Here's the opener to my My Oct 22, 2012, column at at the New York Times:
Few of us are as smart as we’d like to be. You’re sharper than Jim (maybe) but dull next to Jane. Human intelligence varies. And this matters, because smarter people generally earn more money, enjoy better health, raise smarter children, feel happier and, just to rub it in, live longer as well.
Other genetic factors may be at work: A report last year concluded that several hundred gene variants taken together seemed to account for 40 to 50 percent of the differences in intelligence among the 3,500 subjects in the study. But the authors couldn’t tell which of these genes created any significant effect. And when they tried to use the genes to predict differences in intelligence, they could account for only 1 percent of the differences in I.Q.

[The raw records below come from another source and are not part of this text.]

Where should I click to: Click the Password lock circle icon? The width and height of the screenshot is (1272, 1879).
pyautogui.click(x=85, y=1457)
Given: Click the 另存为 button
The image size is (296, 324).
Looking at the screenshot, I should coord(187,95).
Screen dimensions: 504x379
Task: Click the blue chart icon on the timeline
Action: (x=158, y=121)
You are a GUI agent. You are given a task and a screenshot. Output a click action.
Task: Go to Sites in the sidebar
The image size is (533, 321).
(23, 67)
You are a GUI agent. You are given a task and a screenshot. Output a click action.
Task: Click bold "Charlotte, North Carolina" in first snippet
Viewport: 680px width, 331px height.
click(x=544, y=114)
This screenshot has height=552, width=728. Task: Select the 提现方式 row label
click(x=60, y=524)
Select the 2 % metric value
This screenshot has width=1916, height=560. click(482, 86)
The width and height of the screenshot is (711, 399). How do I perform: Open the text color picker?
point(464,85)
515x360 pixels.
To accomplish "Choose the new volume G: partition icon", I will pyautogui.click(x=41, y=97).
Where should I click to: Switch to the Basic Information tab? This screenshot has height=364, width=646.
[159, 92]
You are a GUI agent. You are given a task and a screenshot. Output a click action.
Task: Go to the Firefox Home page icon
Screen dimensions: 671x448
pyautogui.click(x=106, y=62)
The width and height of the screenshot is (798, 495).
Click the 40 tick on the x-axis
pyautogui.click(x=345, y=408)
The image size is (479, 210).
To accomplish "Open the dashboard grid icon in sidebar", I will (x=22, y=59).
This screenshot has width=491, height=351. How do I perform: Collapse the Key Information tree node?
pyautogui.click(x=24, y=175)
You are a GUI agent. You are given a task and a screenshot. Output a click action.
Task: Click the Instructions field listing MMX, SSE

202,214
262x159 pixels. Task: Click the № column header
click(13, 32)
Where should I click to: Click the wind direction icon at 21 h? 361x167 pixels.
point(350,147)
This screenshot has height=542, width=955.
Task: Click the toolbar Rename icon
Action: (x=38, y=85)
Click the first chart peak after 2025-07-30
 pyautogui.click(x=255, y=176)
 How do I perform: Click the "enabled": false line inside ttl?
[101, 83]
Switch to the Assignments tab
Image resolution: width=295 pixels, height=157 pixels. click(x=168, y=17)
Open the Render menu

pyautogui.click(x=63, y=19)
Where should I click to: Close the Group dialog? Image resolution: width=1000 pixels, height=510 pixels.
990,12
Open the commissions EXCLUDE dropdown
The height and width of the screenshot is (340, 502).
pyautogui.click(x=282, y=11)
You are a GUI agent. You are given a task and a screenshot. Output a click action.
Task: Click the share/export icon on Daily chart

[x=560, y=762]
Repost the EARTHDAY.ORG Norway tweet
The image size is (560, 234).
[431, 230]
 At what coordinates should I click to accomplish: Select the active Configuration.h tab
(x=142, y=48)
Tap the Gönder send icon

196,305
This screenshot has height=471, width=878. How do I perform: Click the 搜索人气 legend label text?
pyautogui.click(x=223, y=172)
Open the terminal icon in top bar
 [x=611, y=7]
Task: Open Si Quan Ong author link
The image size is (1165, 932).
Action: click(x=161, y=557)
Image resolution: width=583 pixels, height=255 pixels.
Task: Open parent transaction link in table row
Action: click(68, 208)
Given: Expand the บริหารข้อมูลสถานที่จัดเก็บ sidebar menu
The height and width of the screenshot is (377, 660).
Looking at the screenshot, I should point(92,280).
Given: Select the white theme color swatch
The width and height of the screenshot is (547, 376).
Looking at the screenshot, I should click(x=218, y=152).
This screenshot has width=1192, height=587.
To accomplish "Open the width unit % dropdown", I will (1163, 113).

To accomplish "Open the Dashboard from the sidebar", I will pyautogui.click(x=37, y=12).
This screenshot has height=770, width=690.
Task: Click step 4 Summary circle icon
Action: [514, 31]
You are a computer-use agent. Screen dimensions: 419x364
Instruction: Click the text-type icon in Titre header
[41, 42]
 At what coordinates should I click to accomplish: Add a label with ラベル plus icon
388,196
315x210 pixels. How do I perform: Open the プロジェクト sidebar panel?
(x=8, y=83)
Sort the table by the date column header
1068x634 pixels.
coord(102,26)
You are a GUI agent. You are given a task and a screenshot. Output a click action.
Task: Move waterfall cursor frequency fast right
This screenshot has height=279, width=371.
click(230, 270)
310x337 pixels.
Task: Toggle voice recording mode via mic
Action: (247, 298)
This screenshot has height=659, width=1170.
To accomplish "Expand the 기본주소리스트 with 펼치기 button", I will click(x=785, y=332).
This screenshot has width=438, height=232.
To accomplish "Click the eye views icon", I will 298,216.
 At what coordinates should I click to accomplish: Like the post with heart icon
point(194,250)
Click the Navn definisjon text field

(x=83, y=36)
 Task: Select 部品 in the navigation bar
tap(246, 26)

“If it’s this hard to find an effect of just 1 percent,” Robert Plomin, a professor of behavioral genetics at King’s College London, told New Scientist, “what you’re really showing is that the cup is 99 percent empty.”
But is the genetic cup really empty, or are we just looking for the wrong stuff? Kevin Mitchell, a developmental neurogeneticist at Trinity College Dublin, thinks the latter. In an essay he published in July on his blog, Wiring the Brain, Dr. Mitchell proposed that instead of thinking about the genetics of intelligence, we should be trying to parse “the genetics of stupidity,” as his title put it. We should look not for genetic dynamics that build intelligence but for those that erode it.
Read the whole thing at the Times.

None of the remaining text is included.